Considerando todos esses aspectos, é impossível concordar com a ideia de que não existe mais nada interessante para acompanhar em Yellowjackets agora que nós sabemos quem é a Antler Queen. De todas as críticas que a segunda temporada sofreu, as que fazem sentido estão bem distantes de questionar essa escolha. Na verdade, elas apontam a pressa de storytelling em encerrar algumas tramas. De fato, o episódio final poderia ter se beneficiado de mais tempo ou de uma divisão em duas partes, já que a temporada acabou ficando com um capítulo a menos do que a primeira. Isso ajudaria na construção da tensão, algo bastante necessário para um momento no qual absolutamente todo o elenco estava concentrado no mesmo espaço e cada núcleo agia movido por um interesse distinto. Mas mesmo esse desfecho apressado está longe de ser algo que comprometa o futuro da série porque usá-lo para expor segredos não foi um problema de timing, que foi tão bom quanto poderia. Afinal, quando um produto de horror segura as suas revelações por tempo demais, elas perdem o peso.

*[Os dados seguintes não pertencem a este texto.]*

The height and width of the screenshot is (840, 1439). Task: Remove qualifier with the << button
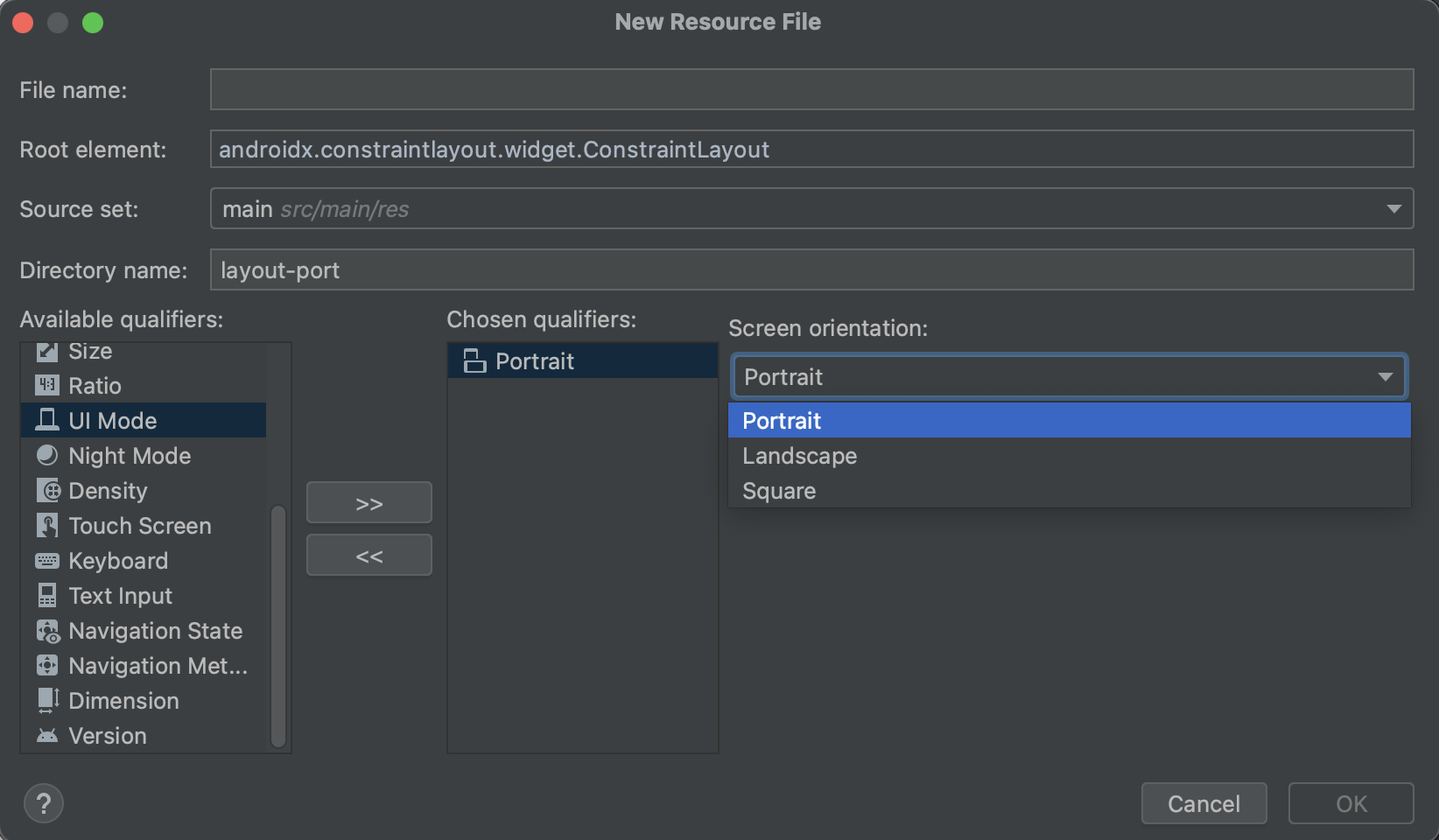coord(369,556)
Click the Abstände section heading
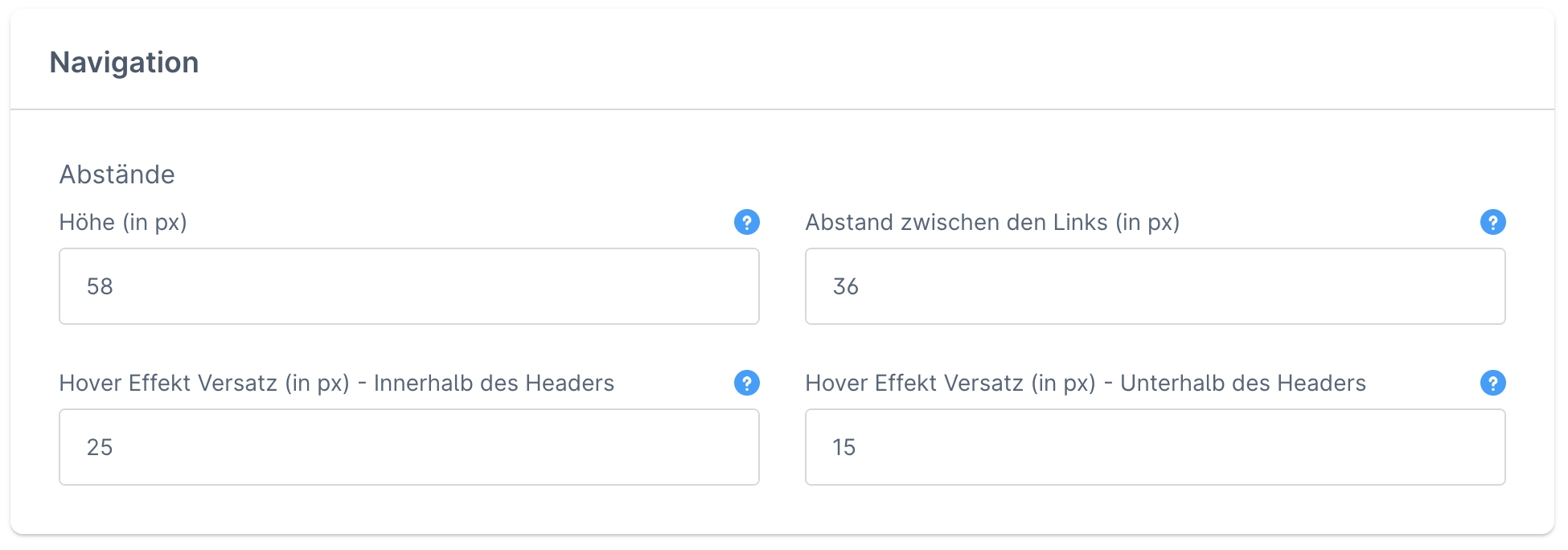 click(117, 174)
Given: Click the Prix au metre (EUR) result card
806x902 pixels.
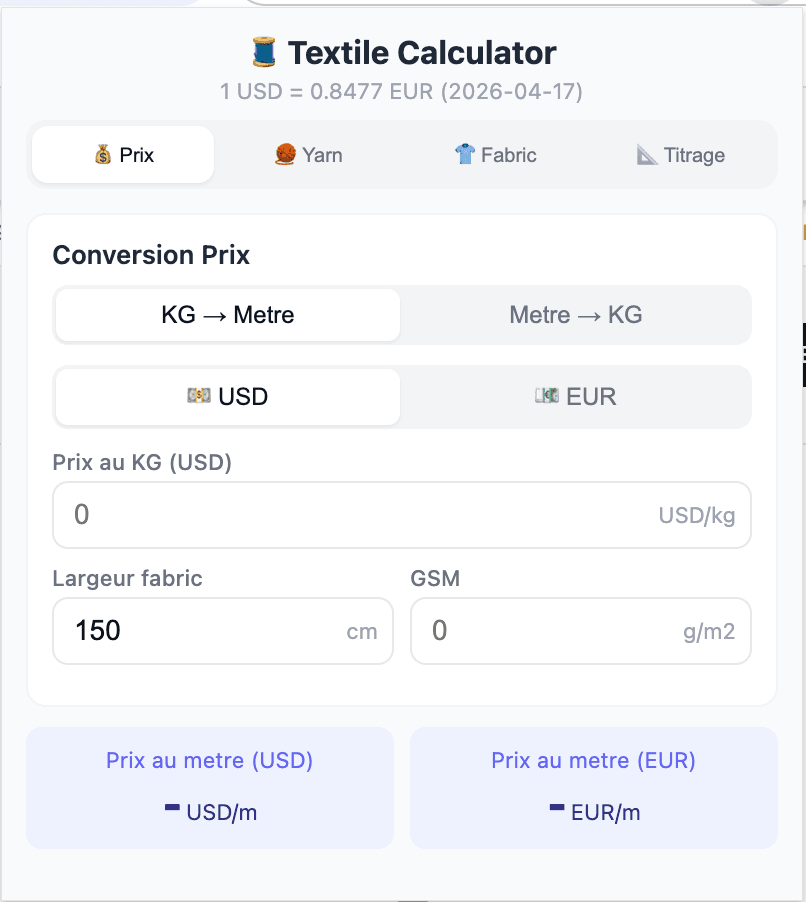Looking at the screenshot, I should pyautogui.click(x=592, y=788).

Portanto, a segunda temporada marca um ponto de transição importante para a série. Isso porque ela preparou bem o terreno para os momentos obscuros que com certeza estão por vir agora que as meninas perderam o seu abrigo e as suas versões adultas vão precisar lidar com a perda de Natalie.

2 comentários

  1. Adoro a série… Fiquei decepcionada pelo fim da Natalie, mas por outro lado compreendi que era aquilo q ela queria…
    Agora só aguardando pela próxima temporada e ver como elas lidaram com esse reinado da nova Antler Queen.

  2. Essa segunda temporada de yellowjackets não foi tão boa quanto a 1° primeira, isso é um fato, mas a série continua sendo uma ótima obra ficcional que aborda aspectos antropológicos sobre essas mulheres em seus diferentes períodos de vida, enquanto vivam nas florestas canadenses e 2 décadas após isso. Porém sinto que o ritmo dessa temporada tenha sido o maior inimigo dos roteiristas, já que pelo menos eu não senti o desenvolvimento para que a natalie adulta tivesse uma despedida no final da temporada adequado com oq foi contado, com ela morta por uma overdose de um medicamento em meio a um período de 1 semana sóbria, não me parece certo pra mim, ainda mais quando nem foi ela que causou tal overdose. Dr certa forma, foi um final bem infeliz para a personagem que aos meus olhos era a yellowjackets que eu possuía mais empatia dentro todas as outras ali, pq ela era a única disposta a encarar as consequências de seus atos.